Entries on target coordinates:
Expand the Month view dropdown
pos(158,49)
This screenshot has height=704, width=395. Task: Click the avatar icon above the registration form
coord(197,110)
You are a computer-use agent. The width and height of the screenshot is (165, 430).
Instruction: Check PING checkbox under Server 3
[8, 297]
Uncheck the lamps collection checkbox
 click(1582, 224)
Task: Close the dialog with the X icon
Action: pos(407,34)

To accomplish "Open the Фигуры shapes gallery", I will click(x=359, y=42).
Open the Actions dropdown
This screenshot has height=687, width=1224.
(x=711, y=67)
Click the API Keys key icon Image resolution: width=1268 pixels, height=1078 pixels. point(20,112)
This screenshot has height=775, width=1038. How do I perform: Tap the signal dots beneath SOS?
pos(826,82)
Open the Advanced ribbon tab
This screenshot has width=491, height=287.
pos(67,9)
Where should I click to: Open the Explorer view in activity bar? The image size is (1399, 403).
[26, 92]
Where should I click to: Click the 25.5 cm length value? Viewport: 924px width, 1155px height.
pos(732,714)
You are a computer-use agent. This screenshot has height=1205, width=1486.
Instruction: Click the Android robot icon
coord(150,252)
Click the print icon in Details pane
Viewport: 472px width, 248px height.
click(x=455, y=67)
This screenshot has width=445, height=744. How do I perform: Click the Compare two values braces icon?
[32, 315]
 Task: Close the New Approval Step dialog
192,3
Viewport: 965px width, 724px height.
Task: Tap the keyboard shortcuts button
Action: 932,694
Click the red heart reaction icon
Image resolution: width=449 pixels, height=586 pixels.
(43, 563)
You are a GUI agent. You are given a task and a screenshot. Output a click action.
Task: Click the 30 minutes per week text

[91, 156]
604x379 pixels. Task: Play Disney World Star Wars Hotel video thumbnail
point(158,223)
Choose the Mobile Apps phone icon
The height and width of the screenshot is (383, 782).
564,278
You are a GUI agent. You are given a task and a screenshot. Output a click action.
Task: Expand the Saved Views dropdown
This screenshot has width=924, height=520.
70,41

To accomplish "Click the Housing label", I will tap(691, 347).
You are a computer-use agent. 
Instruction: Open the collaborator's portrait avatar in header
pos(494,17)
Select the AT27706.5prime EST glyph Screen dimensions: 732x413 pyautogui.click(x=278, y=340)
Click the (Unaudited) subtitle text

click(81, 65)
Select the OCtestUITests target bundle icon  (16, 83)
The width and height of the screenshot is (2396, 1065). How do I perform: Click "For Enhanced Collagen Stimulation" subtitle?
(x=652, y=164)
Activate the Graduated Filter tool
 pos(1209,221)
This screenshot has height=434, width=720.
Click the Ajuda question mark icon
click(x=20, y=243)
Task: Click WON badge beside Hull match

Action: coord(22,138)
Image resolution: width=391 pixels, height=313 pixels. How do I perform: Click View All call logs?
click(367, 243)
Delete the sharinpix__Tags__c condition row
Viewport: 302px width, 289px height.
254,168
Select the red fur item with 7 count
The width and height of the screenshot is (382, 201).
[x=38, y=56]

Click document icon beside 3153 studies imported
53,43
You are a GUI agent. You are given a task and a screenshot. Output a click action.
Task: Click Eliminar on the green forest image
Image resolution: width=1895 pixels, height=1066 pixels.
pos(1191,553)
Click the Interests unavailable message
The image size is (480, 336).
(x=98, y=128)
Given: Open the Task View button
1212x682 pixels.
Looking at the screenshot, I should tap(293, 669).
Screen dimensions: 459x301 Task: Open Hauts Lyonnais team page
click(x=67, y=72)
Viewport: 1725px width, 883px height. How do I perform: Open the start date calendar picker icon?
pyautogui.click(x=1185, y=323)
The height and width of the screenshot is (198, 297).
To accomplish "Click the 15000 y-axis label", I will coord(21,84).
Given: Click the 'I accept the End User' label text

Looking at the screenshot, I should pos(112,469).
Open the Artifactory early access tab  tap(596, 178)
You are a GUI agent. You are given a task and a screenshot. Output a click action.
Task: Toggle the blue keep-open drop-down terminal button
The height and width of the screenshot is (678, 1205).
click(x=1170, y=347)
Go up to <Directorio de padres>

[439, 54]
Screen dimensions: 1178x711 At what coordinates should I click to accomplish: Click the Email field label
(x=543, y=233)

SHORT EXERCISE: Reproduce the lines above word for word.

ANSWER TO THE TASK:
Expand the Month view dropdown
pos(158,49)
This screenshot has height=704, width=395. Task: Click the avatar icon above the registration form
coord(197,110)
You are a computer-use agent. The width and height of the screenshot is (165, 430).
Instruction: Check PING checkbox under Server 3
[8, 297]
Uncheck the lamps collection checkbox
 click(1582, 224)
Task: Close the dialog with the X icon
Action: pos(407,34)

To accomplish "Open the Фигуры shapes gallery", I will click(x=359, y=42).
Open the Actions dropdown
This screenshot has height=687, width=1224.
(x=711, y=67)
Click the API Keys key icon Image resolution: width=1268 pixels, height=1078 pixels. point(20,112)
This screenshot has height=775, width=1038. How do I perform: Tap the signal dots beneath SOS?
pos(826,82)
Open the Advanced ribbon tab
This screenshot has width=491, height=287.
pos(67,9)
Where should I click to: Open the Explorer view in activity bar? The image size is (1399, 403).
[26, 92]
Where should I click to: Click the 25.5 cm length value? Viewport: 924px width, 1155px height.
pos(732,714)
You are a computer-use agent. This screenshot has height=1205, width=1486.
Instruction: Click the Android robot icon
coord(150,252)
Click the print icon in Details pane
Viewport: 472px width, 248px height.
click(x=455, y=67)
This screenshot has width=445, height=744. How do I perform: Click the Compare two values braces icon?
[32, 315]
 Task: Close the New Approval Step dialog
192,3
Viewport: 965px width, 724px height.
Task: Tap the keyboard shortcuts button
Action: 932,694
Click the red heart reaction icon
Image resolution: width=449 pixels, height=586 pixels.
(43, 563)
You are a GUI agent. You are given a task and a screenshot. Output a click action.
Task: Click the 30 minutes per week text

[91, 156]
604x379 pixels. Task: Play Disney World Star Wars Hotel video thumbnail
point(158,223)
Choose the Mobile Apps phone icon
The height and width of the screenshot is (383, 782).
564,278
You are a GUI agent. You are given a task and a screenshot. Output a click action.
Task: Expand the Saved Views dropdown
This screenshot has width=924, height=520.
70,41

To accomplish "Click the Housing label", I will tap(691, 347).
You are a computer-use agent. 
Instruction: Open the collaborator's portrait avatar in header
pos(494,17)
Select the AT27706.5prime EST glyph Screen dimensions: 732x413 pyautogui.click(x=278, y=340)
Click the (Unaudited) subtitle text

click(81, 65)
Select the OCtestUITests target bundle icon  (16, 83)
The width and height of the screenshot is (2396, 1065). How do I perform: Click "For Enhanced Collagen Stimulation" subtitle?
(x=652, y=164)
Activate the Graduated Filter tool
 pos(1209,221)
This screenshot has height=434, width=720.
Click the Ajuda question mark icon
click(x=20, y=243)
Task: Click WON badge beside Hull match

Action: coord(22,138)
Image resolution: width=391 pixels, height=313 pixels. How do I perform: Click View All call logs?
click(367, 243)
Delete the sharinpix__Tags__c condition row
Viewport: 302px width, 289px height.
254,168
Select the red fur item with 7 count
The width and height of the screenshot is (382, 201).
[x=38, y=56]

Click document icon beside 3153 studies imported
53,43
You are a GUI agent. You are given a task and a screenshot. Output a click action.
Task: Click Eliminar on the green forest image
Image resolution: width=1895 pixels, height=1066 pixels.
pos(1191,553)
Click the Interests unavailable message
The image size is (480, 336).
(x=98, y=128)
Given: Open the Task View button
1212x682 pixels.
Looking at the screenshot, I should tap(293, 669).
Screen dimensions: 459x301 Task: Open Hauts Lyonnais team page
click(x=67, y=72)
Viewport: 1725px width, 883px height. How do I perform: Open the start date calendar picker icon?
pyautogui.click(x=1185, y=323)
The height and width of the screenshot is (198, 297).
To accomplish "Click the 15000 y-axis label", I will coord(21,84).
Given: Click the 'I accept the End User' label text

Looking at the screenshot, I should pos(112,469).
Open the Artifactory early access tab  tap(596, 178)
You are a GUI agent. You are given a task and a screenshot. Output a click action.
Task: Toggle the blue keep-open drop-down terminal button
The height and width of the screenshot is (678, 1205).
click(x=1170, y=347)
Go up to <Directorio de padres>

[439, 54]
Screen dimensions: 1178x711 At what coordinates should I click to accomplish: Click the Email field label
(x=543, y=233)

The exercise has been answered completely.